Nursing students in the district are on a collision course against the district administration as they mostly defied the District Collector’s order under Section 144 of the Code of Criminal Procedure (CrPC) directing Principals of nursing colleges in the district to deploy nursing students to private hospitals affected by the ongoing strike by nurses demanding pay hike.
Collector Mir Mohammed Ali’s order as District Magistrate on July 16 directed the Principals of eight nursing colleges in the district to suspend the classes of students, except that of the first-year students, for five days from July 17 to 21 so as to deploy them to hospitals hit by the strike. The order was met with defiance from nursing students.
In some hospitals, students from their sister institutions came in the morning for their routine work as part of their course, but later left the premises following the intervention of nursing students’ organisations. Students of the Pariyaram Nursing College boycotted the classes and staged a protest outside the college to denounce the Collector’s order.
“Nursing students in the Pariyaram Nursing College will boycott classes and continue their agitation till the Collector’s order is withdrawn,” said Muhammad Ismail, president of the United Nursing Students’ Association (UNSA), students’ wing of the United Nurses’ Association. The venue of the agitation will be shifted to the district headquarters, he warned.

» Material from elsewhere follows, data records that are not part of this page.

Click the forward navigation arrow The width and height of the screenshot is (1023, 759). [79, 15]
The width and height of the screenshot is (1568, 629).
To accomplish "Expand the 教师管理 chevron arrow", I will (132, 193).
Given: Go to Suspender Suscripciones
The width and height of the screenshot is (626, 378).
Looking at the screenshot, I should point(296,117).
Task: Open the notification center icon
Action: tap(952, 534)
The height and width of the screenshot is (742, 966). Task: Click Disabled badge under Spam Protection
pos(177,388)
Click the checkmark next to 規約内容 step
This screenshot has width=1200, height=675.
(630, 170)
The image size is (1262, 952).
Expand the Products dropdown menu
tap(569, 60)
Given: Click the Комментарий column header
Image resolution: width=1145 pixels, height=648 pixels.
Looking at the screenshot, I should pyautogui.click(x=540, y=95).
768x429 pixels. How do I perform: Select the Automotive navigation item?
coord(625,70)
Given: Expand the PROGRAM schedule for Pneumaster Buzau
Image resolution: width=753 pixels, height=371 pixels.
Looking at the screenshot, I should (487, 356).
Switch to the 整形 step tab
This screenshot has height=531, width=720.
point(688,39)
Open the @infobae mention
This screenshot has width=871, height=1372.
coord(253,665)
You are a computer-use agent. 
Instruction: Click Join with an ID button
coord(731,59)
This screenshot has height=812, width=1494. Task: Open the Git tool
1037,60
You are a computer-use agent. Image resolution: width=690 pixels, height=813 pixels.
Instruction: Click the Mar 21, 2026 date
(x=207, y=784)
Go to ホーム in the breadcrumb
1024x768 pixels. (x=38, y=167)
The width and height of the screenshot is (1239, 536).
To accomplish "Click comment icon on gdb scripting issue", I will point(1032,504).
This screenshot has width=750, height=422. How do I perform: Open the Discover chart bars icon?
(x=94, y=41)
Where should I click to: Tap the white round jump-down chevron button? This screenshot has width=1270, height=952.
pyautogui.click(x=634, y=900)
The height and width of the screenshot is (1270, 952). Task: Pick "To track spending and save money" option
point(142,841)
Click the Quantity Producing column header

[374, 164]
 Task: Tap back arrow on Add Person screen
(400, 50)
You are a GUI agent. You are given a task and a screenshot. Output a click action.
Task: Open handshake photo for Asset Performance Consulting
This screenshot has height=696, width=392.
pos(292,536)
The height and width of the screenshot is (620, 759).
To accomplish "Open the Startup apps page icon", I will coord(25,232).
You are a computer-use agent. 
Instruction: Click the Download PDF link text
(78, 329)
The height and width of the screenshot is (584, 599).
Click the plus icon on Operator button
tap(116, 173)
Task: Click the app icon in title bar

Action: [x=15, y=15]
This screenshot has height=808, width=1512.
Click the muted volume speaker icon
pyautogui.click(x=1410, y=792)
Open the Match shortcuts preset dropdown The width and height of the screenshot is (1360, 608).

The Collector’s order hardly changed the situation in the seven hospitals where the nurses have been on strike. They are Speciality, Ashirvad, Koyili, KIMST, and Dhanalakshmi Hospitals here, Lourde Hospital at Taliparamba, and Saba Hospital at Payyannur.
When contacted, the Koyili Hospital management said the students of their own nursing college came to the hospital in the morning as part of their course. The hospital did not require their services for ward duties because many floors of the hospital have been closed due to the strike. The management of the Saba Hospital said that 14 nursing students from sister institution Crescent Nursing College arrived in the morning but then left the premises allegedly in response to a call from the UNSA. The students of the Government Nursing College here were deployed in the District Hospital, college authorities said.
“The Collector’s order is to create provocation against a strike that has been going on in a peaceful manner,” said E.M. Vineeth Krishnan, Indian Nurses’ Association (INA) secretary.
The order to deploy nursing students in the hospitals for normal nursing duties is like allowing a person without driving licence to drive a vehicle during emergency situations, he said adding that the ongoing strike by nurses in hospitals here will continue.